Having the iPhone would doubtlessly help Verizon attract new subscribers as well as help encourage existing voice customers to upgrade to more lucrative data plans. AT&T CFO Richard Lindner said last week that 35 percent of the carrier's iPhone 3GS buyers "were customers new to AT&T" and more than 50 percent "did not previously have a data plan."
But even without an Apple iPhone, Verizon expects to continue to attract new wireless customers by refreshing its smartphone lineup.
"You can expect to see a steady stream of attractive devices coming," Strigl said. "We plan to refresh the [BlackBerry] Storm later this year, Android is on our road map, we have Motorola devices that are coming, and we plan to offer the Palm Pre early next year."
Not a Make-or-Break Deal
Palm is currently engaged in a cat-and-mouse game with Apple over access to the iTunes Store. Though Apple recently introduced new software to block Palm Pre handsets from accessing its online music store, Palm responded by releasing its own software upgrade last Thursday, which, among other things, restores iTunes access for the Palm Pre.
If Palm continues to thwart Apple's attempts to block iTunes access, the arrival of the Palm Pre on Verizon would give the carrier at least some of the device's unique capabilities. However, Gartner Research Director Carolina Milanesi doesn't think iTunes access is a huge marketing plus.

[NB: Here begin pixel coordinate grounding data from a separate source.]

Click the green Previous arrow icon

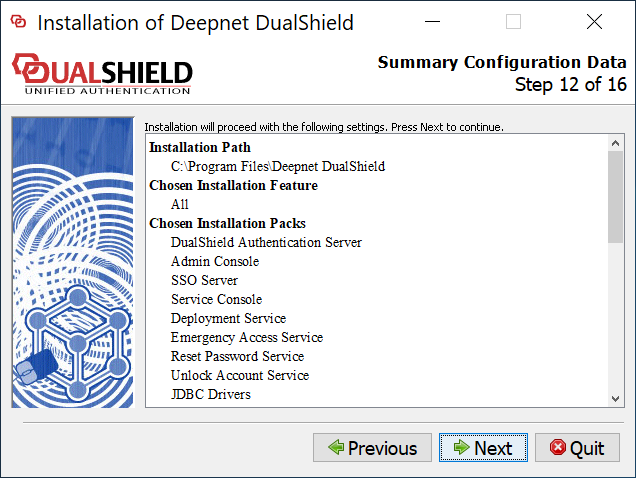pos(336,448)
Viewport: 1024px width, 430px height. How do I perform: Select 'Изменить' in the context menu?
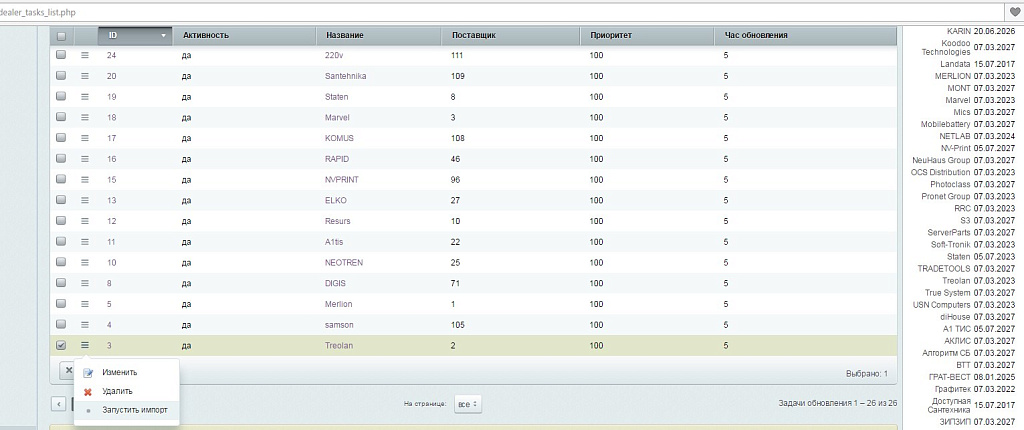[x=120, y=373]
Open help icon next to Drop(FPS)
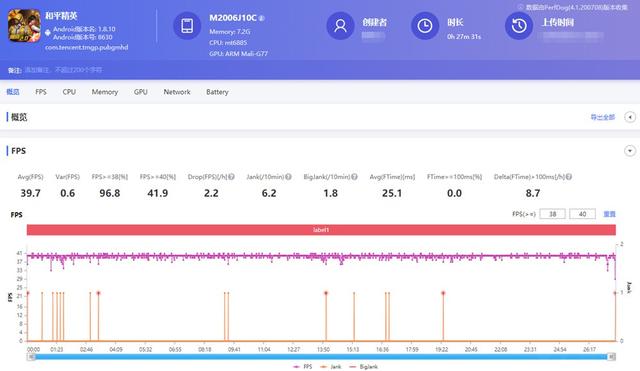The image size is (640, 371). point(231,177)
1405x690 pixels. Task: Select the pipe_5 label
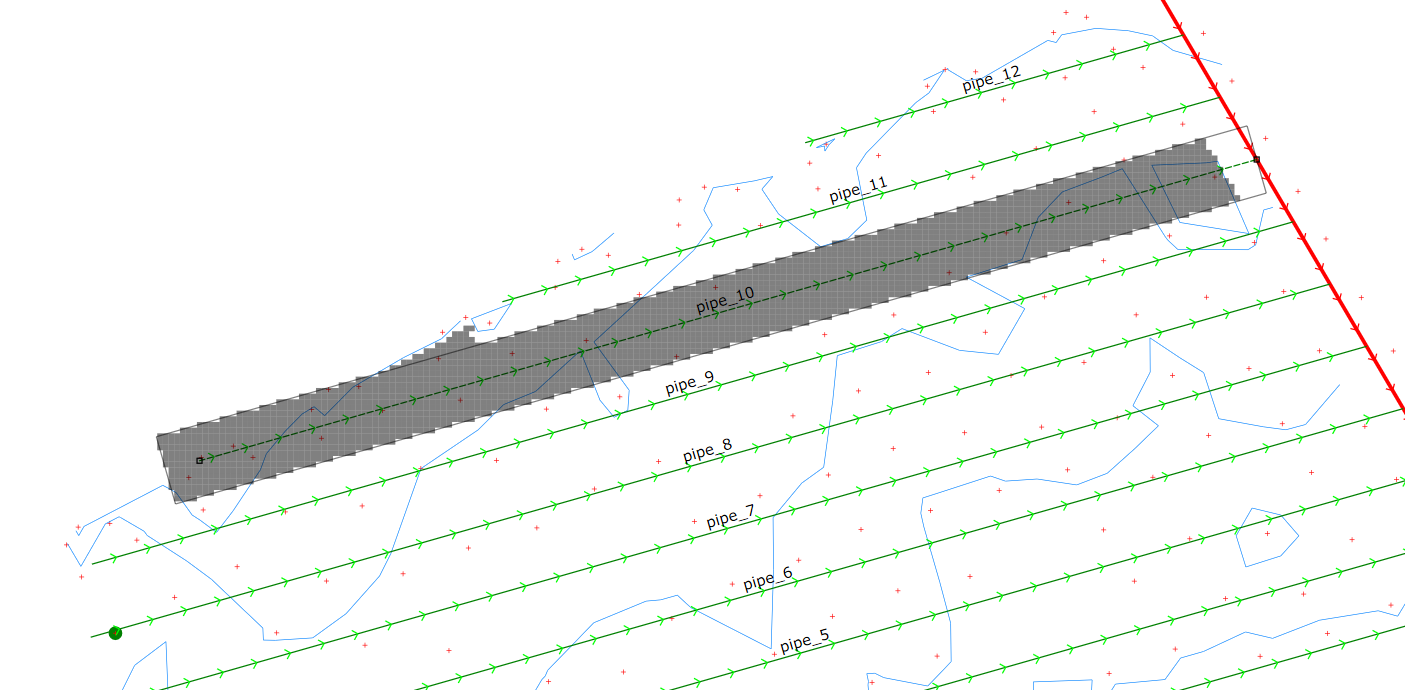[804, 640]
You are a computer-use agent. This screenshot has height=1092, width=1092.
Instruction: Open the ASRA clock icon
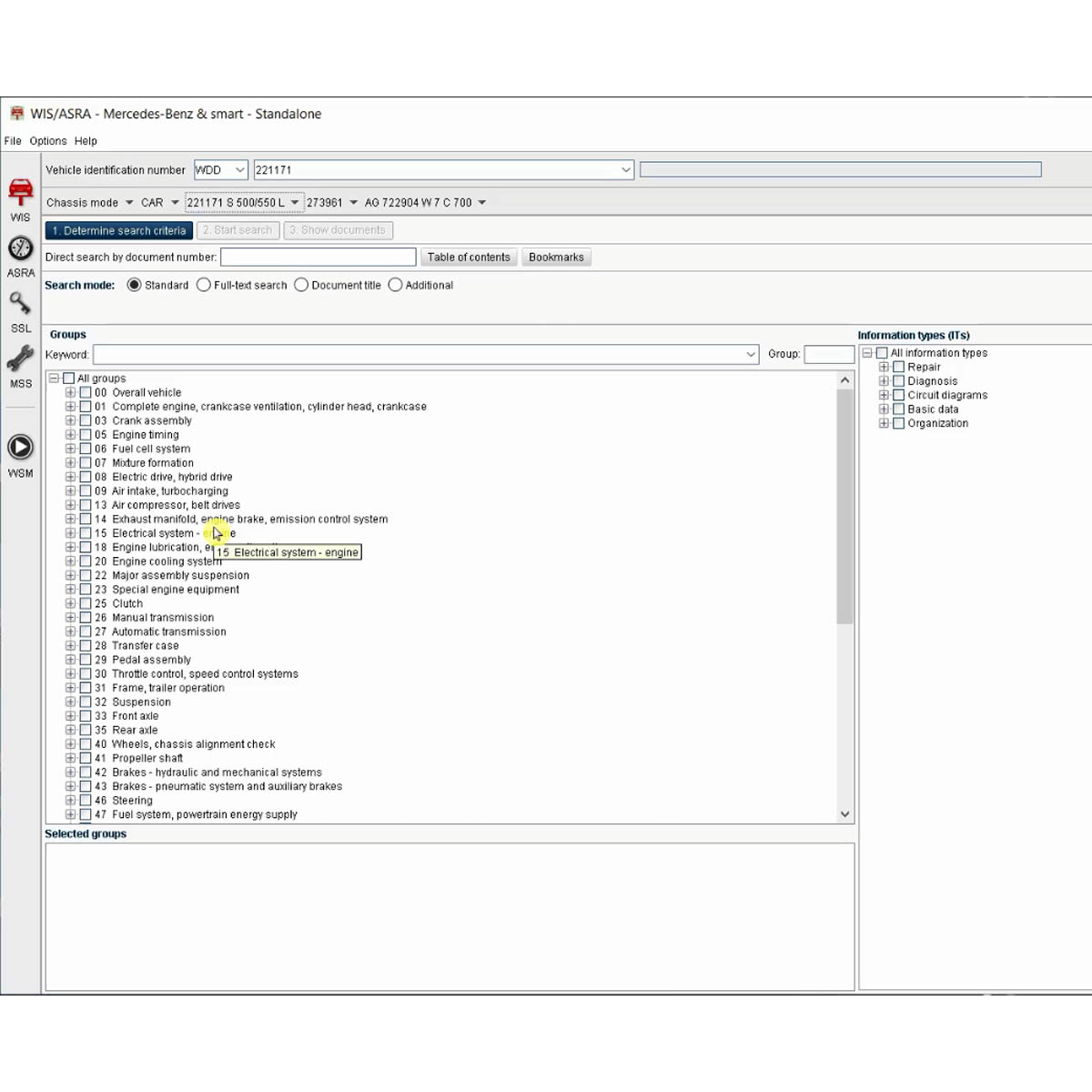point(20,248)
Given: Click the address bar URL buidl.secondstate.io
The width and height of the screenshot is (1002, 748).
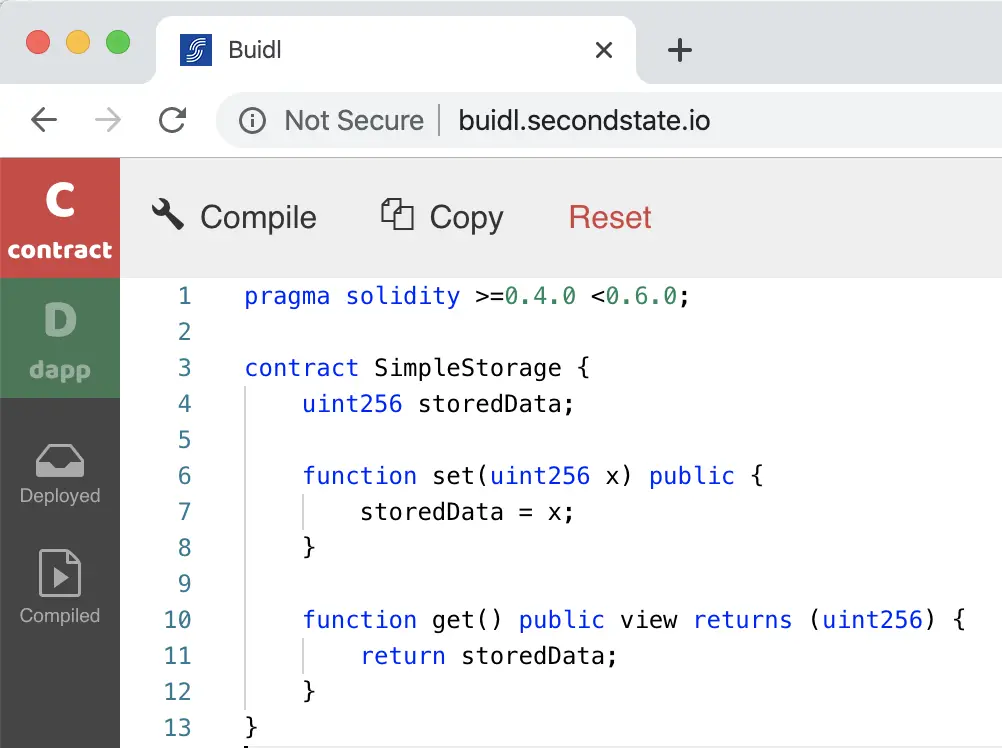Looking at the screenshot, I should click(x=584, y=121).
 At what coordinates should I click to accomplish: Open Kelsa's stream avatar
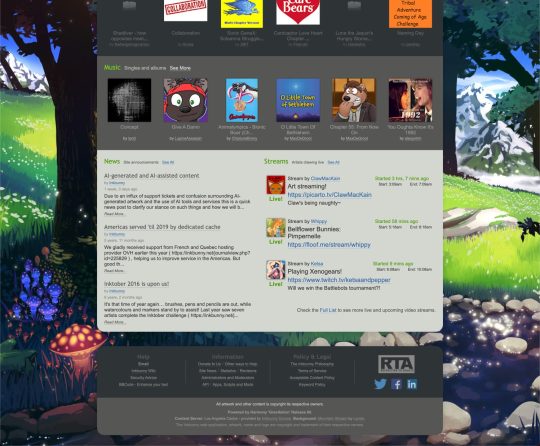point(276,270)
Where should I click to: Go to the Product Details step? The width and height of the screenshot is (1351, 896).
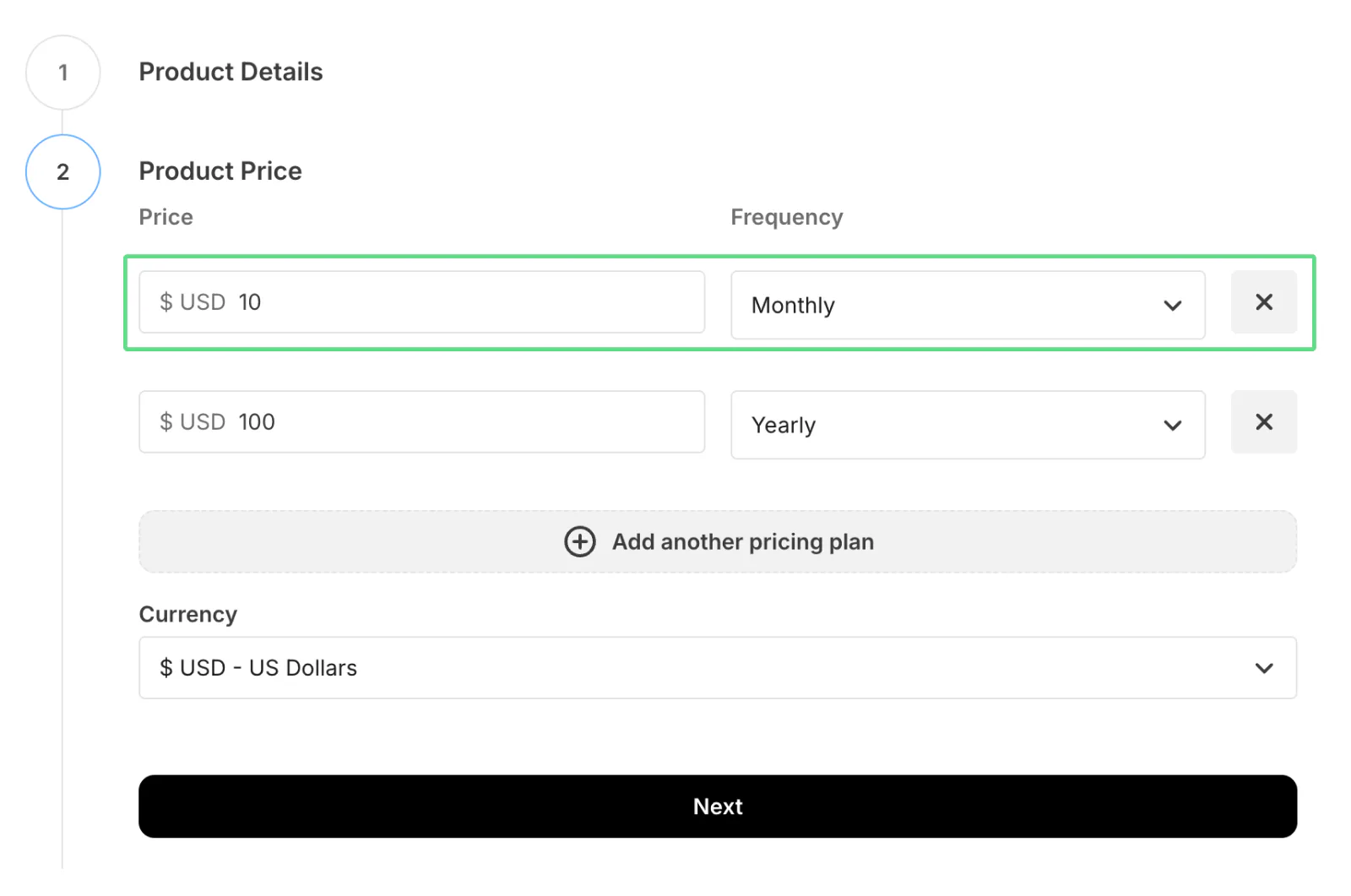click(231, 72)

"Although an iTunes connection is nice to have, I really do not think this is a make-or-break functionality in Europe or elsewhere," Milanesi said. "It would, of course, be another similarity with the iPhone and it would make up for the lack of its own ecosystem."
Despite AT&T's success with the iPhone 3GS, Verizon Chief Financial Officer John Killian said the company isn't losing business to its U.S. wireless rival. "Smartphone sales remain strong, representing about 40 percent of our new-device sales this quarter," he said.
Killian also noted that Verizon just reported an industry-leading retail postpaid turnover rate, or "churn," of 1.01 percent for the second quarter. "Competitive activity really hasn't been the issue as it relates to us," Killian observed. "It's been much more the economy and employment."
Nevertheless, Verizon's total number of wireless subscribers rose 27.7 percent to 87.7 million in the second quarter. Moreover, the wireless carrier's data revenue growth "was 33.2 percent this quarter with non-messaging services up 44 percent and messaging up 20 percent," Killian said.